World stocks fall after Fed suggests Sept rate hike possible
Source: AP
By JOE McDONALD
BEIJING (AP) Global stocks were mostly lower Monday after a U.S. Federal Reserve official suggested a September interest rate hike still was possible and weak Japanese factory activity provided more evidence of a sluggish global economy.
KEEPING SCORE: In early trading, France's CAC-40 fell 1.2 percent to 4,619.91 and Germany's DAX lost 1.3 percent to 10,164.90. Wall Street looked set for losses at the open. Futures for the Dow Jones industrial average and Standard & Poor's 500 were both off 1 percent. On Friday, the Dow lost 0.1 percent and the S&P rose 0.1 percent while the Nasdaq composite gained 0.3 percent.

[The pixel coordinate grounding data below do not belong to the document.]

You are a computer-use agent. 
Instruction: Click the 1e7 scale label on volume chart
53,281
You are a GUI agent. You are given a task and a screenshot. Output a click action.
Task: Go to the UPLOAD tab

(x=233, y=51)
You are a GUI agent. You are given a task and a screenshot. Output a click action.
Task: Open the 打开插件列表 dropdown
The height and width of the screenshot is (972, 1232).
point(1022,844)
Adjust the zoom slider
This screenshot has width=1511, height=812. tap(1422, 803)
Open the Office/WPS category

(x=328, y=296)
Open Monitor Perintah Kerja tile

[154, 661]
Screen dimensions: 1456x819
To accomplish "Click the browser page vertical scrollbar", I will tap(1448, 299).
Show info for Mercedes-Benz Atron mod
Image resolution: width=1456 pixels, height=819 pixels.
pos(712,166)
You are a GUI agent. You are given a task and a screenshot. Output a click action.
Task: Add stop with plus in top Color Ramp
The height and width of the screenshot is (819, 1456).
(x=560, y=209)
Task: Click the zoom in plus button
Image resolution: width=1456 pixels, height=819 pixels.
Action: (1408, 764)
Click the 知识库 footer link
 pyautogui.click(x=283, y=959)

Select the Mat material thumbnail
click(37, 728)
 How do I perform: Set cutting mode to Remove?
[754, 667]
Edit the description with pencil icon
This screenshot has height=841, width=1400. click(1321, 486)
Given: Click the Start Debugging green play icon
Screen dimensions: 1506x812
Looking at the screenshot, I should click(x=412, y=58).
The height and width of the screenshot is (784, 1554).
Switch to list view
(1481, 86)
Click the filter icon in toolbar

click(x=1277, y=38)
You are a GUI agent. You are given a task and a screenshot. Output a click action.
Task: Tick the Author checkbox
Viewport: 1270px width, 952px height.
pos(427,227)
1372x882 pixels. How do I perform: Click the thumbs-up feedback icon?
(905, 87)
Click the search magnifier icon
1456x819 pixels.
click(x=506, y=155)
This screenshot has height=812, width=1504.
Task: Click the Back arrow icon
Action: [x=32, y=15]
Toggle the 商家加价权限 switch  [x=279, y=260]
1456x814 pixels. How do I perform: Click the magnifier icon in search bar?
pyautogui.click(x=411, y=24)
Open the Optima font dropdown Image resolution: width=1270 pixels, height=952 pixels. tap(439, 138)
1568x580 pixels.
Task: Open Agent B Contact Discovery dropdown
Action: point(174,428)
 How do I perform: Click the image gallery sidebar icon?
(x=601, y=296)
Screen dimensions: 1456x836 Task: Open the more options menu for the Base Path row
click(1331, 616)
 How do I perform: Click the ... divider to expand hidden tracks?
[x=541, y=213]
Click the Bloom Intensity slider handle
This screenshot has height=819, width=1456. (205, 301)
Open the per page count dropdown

FED PLANS: The Fed vice chairman, Stanley Fisher said there was a "pretty strong case" for raising rates in September. That ran counter to recent market sentiment that China's economic slowdown and global market volatility might prompt the Fed to wait. Speaking at the U.S. central bank's annual gathering in Jackson Hole, Wyoming, Fisher emphasized he was not saying what action the Fed might take at its September meeting but analysts took his comments to mean he saw the economy moving close to satisfying the Fed's conditions for a hike. It would be the Fed's first reverse from its policy in place since the 2008 crisis of ultra-low rates that have pushed up stock prices.
ANALYST'S TAKE: "The Fed is still at the drawing board with regards to the specifics of the timing of a rate hike this year. But to be sure conviction for a hike this year was not watered down," said Mizuho Bank in a report. "What's more, a rate hike sooner rather than later is preferred on forward-looking inflation."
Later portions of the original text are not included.